Pick up the article on Fauci's testimony about the canceled Wuhan lab grant right after its last sentence and keep writing it.

[Extracted text]:
_____
Dr. Anthony Fauci’s suspected web of deceit has grown even more tangled. So, too, does the legal jeopardy he could face.
Fauci, medical adviser to the president, has already been accused by Sen. Rand Paul, R-Ky., of lying during a recent Senate hearing when he emphatically denied that U.S. taxpayer money was used for dangerous coronavirus experiments inside the Wuhan laboratory in China that might have caused the COVID-19 pandemic. Documents belie his testimony.
Now, there is newly revealed evidence that Fauci may also have given false or misleading statements during a House hearing a year ago that was examining that same funding.
As reported exclusively by Fox News, an upcoming book by two Washington Post reporters details how Fauci resisted a presidential directive from the Trump White House in April of 2020 to cancel a research grant to a nonprofit that was funneling taxpayer dollars to the Wuhan lab.
Fauci knew why the order had been issued. President Trump was alarmed by various reports connecting risky gain-of-function research inside the lab to the outbreak of the deadly virus under the so-called “lab leak theory.” The possibility that Fauci’s group at the National Institutes of Health (NIH) might have helped finance a man-made catastrophe was a frightening scenario.
The book describes specific conversations Fauci had with the White House and the Department of Health and Human Services (HHS), as well as verbatim conversations with a longtime friend who pleaded with the medical adviser to defy the directive canceling the funding. When Fauci and his colleague, Francis Collins, the director of NIH, balked at complying with the order, “The HHS general counsel told them to do it anyway and made clear it was a direct order from the president, implying that their jobs were on the line if they didn’t comply,” according to the book.
In the end, Fauci and Collins relented and canceled the grant of money. But when Fauci appeared two months later before a House committee investigating the matter, he seemed to be stricken with an acute case of amnesia. Fauci claimed he was utterly unaware of the reason why the grant was cut-off.
“Why was it canceled? It was canceled because the NIH was told to cancel it,” Fauci informed committee members. “I don’t know the reason, but we were told to cancel it,” he added.
Does Fauci’s testimony constitute a willful or deliberate lie to congress and, thus, the felony of perjury under 18 U.S.C. 1621? Yes, there is compelling evidence he was not truthful. At the very least, Fauci’s statements appear deceptive by design. This could constitute a different, but comparable, crime of knowingly making a false and misleading statement under 18 U.S.C. 1001.
_____
[Dataset entries]:

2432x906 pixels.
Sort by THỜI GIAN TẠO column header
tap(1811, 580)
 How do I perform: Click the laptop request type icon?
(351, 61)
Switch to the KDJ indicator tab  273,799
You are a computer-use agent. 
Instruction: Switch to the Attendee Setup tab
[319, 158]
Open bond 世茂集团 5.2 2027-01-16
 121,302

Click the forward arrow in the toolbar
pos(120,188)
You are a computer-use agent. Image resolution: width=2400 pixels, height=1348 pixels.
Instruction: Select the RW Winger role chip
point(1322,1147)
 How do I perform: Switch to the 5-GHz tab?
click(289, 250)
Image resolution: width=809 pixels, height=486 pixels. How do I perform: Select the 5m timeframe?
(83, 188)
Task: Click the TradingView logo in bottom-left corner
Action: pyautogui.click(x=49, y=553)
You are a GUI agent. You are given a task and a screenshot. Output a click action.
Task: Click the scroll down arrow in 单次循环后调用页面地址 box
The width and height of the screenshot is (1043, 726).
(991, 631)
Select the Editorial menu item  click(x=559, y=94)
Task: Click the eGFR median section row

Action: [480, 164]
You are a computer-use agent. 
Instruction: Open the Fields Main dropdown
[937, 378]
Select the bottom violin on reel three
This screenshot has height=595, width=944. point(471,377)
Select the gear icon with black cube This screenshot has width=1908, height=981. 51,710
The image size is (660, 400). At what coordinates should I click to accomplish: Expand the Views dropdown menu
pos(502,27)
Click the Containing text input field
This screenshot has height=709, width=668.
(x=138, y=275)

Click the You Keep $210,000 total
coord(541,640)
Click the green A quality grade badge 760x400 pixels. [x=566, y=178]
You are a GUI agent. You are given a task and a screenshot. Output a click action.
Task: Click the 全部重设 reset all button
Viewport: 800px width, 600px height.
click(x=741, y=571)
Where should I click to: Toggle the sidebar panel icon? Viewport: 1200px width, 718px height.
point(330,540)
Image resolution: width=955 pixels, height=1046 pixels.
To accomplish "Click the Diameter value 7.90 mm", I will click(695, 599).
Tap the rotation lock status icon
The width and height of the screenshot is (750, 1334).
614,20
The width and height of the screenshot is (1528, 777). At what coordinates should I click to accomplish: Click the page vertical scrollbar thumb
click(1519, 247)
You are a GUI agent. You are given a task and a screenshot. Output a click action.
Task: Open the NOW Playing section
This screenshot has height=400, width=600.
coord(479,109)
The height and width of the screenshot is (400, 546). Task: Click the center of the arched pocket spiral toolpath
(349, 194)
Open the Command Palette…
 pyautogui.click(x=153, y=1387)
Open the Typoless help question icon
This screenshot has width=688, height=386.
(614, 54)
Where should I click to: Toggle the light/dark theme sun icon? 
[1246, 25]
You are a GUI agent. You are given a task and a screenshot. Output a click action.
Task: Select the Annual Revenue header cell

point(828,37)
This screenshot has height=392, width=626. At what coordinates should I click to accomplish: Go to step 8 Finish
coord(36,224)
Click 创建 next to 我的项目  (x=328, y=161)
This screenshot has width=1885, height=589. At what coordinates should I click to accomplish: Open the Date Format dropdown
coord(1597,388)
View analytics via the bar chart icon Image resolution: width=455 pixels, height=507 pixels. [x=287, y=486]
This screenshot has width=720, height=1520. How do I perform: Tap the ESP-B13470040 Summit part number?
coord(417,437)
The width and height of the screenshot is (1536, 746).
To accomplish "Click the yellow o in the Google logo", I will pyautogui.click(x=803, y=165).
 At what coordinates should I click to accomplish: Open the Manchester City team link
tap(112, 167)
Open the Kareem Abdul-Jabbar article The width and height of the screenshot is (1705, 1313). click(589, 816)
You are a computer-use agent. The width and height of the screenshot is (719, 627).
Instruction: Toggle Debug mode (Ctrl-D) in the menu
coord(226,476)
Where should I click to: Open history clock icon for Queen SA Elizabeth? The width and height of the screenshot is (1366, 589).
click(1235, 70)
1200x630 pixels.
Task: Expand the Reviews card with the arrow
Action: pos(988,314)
_____
[Reply]:
As I have argued before, there is more than sufficient evidence to justify a criminal investigation of Fauci by the Department of Justice. If the DOJ won’t do it, then congress can and should.
Why would Fauci deceive, mislead, or misdirect two legitimate congressional inquiries into a deadly contagion that infected 180 million people worldwide and caused closed to 4 million deaths? The answer seems rather obvious. Fauci had a motive to conceal incriminating evidence of his own possible involvement in the spread of a virus that ravaged the world. In short, he didn’t want to be implicated.
If Fauci’s group at NIH helped finance hazardous experiments inside a Chinese laboratory (known for its shoddy safety protocols) where a lethal pathogen escaped, he would most certainly be viewed as complicit in millions of deaths. Is it any wonder that Fauci devoted more than a year dismissing the lab-leak theory as implausible while blaming the virus on animal-to-human transmission in nature, despite no empirical evidence to support his hypothesis?
No one knows for sure whether COVID-19 was hatched in the Wuhan lab and then leaked into the environment. But this theory continues to gain currency in the face of thousands of tests that have failed to locate an infected bat population or identify a singular animal host.
It is imperative that competent, objective and thorough investigations pursue the truth of what really happened. They must not be obstructed by scientists like Fauci who appear compromised by their own self-interest and may be prone to cover-up acts of misfeasance.